--- start of Input data ---
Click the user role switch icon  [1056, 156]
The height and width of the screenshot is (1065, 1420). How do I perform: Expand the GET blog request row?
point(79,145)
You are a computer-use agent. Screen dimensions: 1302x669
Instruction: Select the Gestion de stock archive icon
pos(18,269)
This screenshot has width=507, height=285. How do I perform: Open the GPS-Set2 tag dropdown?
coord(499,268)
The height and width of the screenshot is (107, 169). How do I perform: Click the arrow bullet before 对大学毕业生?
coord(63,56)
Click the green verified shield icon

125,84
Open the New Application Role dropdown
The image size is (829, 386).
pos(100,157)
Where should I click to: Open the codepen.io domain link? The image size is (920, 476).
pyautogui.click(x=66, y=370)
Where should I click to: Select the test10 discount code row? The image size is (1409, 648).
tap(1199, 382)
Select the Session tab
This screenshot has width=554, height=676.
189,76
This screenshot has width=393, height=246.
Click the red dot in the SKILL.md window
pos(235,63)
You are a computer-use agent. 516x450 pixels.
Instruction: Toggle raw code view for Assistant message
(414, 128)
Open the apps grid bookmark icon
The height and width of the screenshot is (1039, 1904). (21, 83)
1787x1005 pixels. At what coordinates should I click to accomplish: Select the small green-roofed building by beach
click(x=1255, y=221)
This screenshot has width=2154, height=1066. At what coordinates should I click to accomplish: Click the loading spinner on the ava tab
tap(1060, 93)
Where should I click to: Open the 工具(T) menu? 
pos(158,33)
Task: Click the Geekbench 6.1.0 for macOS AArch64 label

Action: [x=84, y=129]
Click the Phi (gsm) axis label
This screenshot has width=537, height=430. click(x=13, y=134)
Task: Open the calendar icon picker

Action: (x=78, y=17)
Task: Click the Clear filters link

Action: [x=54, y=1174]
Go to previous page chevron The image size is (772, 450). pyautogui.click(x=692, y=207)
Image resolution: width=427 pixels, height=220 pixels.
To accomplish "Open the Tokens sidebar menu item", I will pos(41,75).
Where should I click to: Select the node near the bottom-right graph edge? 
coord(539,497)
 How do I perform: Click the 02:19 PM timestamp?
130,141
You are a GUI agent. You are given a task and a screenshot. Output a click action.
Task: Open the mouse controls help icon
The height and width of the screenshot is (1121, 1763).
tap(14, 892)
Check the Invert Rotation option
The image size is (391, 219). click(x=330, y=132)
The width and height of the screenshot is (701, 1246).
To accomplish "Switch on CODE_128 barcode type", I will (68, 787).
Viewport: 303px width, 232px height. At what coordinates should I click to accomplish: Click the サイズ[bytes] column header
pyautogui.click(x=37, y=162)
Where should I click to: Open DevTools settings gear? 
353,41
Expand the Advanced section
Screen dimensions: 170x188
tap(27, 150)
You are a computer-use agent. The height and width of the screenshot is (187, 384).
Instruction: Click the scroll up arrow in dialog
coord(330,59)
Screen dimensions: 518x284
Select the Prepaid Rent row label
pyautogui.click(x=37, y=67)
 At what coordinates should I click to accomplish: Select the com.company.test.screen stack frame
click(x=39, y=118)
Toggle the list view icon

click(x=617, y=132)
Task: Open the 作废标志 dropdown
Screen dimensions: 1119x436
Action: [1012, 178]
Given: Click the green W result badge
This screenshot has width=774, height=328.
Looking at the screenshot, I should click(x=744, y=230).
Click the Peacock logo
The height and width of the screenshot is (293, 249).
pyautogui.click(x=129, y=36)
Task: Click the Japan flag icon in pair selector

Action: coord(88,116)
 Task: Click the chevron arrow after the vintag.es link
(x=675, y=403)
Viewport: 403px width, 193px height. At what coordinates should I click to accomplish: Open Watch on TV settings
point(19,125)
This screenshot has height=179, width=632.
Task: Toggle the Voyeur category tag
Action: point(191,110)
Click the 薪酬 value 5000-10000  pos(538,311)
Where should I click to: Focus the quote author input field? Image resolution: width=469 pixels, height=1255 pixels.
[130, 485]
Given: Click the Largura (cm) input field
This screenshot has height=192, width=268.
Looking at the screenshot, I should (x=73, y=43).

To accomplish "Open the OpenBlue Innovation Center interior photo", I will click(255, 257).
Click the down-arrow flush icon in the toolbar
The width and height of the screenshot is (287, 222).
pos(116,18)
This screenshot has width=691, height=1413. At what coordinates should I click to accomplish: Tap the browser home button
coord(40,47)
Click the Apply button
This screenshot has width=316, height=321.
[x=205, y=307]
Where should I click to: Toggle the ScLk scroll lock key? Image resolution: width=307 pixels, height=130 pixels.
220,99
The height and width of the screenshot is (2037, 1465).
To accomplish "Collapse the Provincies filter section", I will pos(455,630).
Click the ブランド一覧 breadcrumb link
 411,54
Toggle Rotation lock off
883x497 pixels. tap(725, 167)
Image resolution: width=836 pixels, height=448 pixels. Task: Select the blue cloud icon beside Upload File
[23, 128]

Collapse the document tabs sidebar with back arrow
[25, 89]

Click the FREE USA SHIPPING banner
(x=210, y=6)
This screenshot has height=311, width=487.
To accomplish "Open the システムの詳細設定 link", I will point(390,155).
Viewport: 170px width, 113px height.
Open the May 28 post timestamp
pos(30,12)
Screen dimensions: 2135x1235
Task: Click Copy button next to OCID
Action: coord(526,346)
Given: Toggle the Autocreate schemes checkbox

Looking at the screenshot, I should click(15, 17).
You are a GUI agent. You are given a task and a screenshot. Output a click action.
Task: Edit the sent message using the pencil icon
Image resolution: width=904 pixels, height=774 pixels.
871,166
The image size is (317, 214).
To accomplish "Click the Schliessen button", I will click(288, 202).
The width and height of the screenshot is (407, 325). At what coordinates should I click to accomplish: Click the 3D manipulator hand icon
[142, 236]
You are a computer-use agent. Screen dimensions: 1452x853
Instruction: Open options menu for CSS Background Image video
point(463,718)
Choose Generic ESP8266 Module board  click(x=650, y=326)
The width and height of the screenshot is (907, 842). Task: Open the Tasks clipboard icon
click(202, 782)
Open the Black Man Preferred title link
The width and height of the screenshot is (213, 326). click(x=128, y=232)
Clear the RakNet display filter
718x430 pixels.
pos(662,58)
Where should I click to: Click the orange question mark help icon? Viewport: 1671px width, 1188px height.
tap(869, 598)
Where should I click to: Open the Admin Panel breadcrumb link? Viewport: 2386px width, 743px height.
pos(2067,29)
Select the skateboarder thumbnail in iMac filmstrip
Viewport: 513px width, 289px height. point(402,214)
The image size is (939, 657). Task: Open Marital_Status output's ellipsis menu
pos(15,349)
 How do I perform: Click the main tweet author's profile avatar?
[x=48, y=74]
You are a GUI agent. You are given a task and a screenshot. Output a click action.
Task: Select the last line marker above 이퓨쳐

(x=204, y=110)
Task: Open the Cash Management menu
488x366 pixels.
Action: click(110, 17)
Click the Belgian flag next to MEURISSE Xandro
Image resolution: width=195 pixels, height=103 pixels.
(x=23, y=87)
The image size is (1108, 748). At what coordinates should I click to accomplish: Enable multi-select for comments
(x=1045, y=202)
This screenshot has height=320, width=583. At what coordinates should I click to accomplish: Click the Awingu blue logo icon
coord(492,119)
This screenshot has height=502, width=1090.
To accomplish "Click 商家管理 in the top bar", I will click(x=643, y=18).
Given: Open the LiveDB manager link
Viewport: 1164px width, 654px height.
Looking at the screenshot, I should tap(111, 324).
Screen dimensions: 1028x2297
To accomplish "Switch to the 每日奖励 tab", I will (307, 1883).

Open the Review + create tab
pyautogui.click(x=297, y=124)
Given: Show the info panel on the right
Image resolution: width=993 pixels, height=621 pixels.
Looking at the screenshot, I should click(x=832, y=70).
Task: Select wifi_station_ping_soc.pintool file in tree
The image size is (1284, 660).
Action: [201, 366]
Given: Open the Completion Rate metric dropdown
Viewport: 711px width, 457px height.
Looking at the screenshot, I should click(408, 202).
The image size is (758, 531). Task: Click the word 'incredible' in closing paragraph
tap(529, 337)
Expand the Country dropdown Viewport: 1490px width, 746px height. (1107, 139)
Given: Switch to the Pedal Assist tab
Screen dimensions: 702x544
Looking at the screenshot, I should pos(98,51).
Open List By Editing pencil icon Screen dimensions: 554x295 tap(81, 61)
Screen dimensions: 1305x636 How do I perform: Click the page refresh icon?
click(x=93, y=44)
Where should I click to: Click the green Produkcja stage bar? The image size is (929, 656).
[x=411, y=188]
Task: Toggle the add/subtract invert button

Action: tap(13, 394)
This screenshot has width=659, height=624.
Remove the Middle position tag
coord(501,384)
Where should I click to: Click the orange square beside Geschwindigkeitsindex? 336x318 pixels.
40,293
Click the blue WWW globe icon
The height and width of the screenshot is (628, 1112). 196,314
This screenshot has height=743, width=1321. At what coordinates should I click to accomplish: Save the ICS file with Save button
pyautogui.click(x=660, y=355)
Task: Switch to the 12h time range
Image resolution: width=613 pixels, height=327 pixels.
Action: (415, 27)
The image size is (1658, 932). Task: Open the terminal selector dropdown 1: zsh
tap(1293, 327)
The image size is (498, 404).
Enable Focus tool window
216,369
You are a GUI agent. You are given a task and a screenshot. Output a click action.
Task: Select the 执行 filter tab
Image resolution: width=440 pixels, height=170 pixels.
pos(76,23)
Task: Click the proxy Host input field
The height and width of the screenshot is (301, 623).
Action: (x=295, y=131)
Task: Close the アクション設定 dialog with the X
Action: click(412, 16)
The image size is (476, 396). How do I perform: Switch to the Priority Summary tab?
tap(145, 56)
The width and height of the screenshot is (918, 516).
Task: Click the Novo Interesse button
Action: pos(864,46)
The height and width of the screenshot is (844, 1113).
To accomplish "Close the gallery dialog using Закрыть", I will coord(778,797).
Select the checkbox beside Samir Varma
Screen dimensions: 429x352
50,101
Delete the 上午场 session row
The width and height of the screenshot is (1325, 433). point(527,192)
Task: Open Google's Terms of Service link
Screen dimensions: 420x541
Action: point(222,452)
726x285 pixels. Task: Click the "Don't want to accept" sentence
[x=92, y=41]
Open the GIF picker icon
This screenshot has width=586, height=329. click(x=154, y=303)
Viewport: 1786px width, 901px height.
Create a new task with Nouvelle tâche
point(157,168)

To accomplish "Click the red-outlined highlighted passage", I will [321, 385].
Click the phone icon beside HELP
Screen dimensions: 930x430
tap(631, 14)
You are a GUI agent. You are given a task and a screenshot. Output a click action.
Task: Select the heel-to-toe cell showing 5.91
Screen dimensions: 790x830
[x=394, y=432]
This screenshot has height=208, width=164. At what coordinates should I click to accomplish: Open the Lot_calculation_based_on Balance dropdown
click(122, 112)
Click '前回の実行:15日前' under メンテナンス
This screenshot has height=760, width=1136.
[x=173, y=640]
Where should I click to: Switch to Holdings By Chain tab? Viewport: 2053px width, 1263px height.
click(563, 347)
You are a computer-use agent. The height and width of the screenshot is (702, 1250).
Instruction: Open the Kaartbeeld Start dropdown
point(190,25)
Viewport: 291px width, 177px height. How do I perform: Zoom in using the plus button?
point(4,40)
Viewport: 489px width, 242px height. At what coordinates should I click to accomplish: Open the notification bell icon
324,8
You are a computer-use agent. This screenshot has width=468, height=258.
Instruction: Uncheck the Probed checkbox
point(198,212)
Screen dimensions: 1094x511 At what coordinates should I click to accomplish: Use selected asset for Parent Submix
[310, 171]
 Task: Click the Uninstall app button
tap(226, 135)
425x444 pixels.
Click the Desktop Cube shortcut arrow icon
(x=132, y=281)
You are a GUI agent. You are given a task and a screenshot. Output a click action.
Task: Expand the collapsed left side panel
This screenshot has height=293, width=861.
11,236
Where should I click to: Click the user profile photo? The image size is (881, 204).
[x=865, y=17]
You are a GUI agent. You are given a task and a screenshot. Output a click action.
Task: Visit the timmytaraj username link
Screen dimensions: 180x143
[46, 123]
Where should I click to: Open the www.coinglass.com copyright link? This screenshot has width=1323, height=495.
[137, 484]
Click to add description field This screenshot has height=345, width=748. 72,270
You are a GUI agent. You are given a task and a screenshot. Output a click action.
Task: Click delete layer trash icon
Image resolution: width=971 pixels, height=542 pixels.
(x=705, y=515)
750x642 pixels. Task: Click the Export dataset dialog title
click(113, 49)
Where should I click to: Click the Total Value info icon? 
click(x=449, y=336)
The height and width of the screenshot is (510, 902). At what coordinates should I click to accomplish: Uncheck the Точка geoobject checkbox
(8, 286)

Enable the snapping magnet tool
--- end of Input data ---
How many of the lines above contain the word "using"? Reply with the number alone.

Task answer: 3